Si se mide la desigualdad a partir de indicadores consensuados por la mayoría de los países del mundo, como por ejemplo el índice de Gini, Chile aparece entre los estados latinoamericanos con mayor desigualdad. El Índice de Gini pondera la desigualdad de un país mediante un indicador que vale 0 para la igualdad total (esto sería el caso hipotético en el que todos los habitantes tuvieran igual ingreso económico) hasta 1 (caso en el que un solo habitante posee todo el ingreso del país). En esta tabla sobresalen Cuba (0,22), Uruguay (0,38), más abajo está Argentina (0,42) y mucho más atrás Chile (0,5).
A diferencia de Argentina, Brasil y México, tampoco aparece Chile en el G20, grupo de países industrializados y emergentes. Esto se desprende lógicamente de una economía fuertemente exportadora de productos primarios con un nivel de industrialización muy básico.

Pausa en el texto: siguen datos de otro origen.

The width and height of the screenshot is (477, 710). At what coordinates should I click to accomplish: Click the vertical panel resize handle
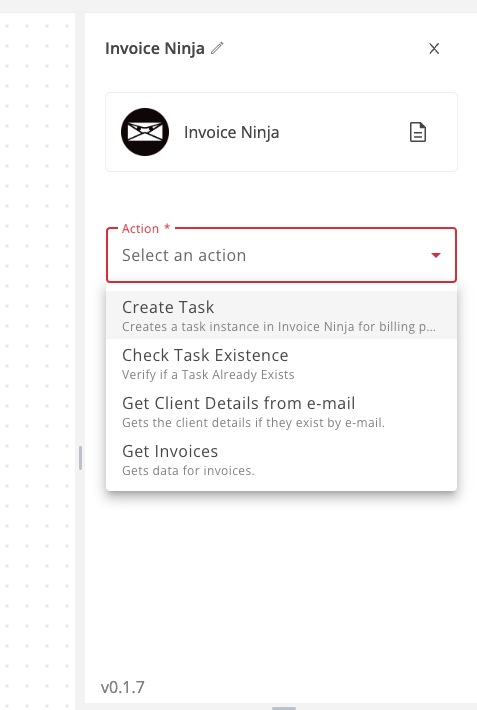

Pero la influencia más notoria de la asistencia norteamericana no se refleja en ninguno de estos indicadores, sólo se palpa en las calles, en la cultura y en la tradición. La famosa profecía de Pablo Milanés nunca llegó a cumplirse…
Yo pisaré las calles nuevamente
de lo que fue Santiago ensangrentada
y en una hermosa plaza liberada
me detendré a llorar por los ausentes.
Yo unido al que hizo mucho y poco
al que quiere la patria liberada
dispararé de las primeras balas
más temprano que tarde sin reposo
retornarán los libros las canciones
que quemaron las manos asesinas
renacerá mi pueblo de su ruina
y pagarán su culpa los traidores.
Son muy pocos los que lloran a los ausentes y no hay motivo para creer que volverán algún día los libros y las canciones. El país de los grandes poetas y de una de las mejores literaturas de América fue esfumándose de a poco dejándose influir por la cultura kitsch norteamericana. Chile ya no volverá a ser el que fuera a principios de los 70.
Si en algo fue realmente efectivo el experimento de Friedman, fue en su condición de irreversible.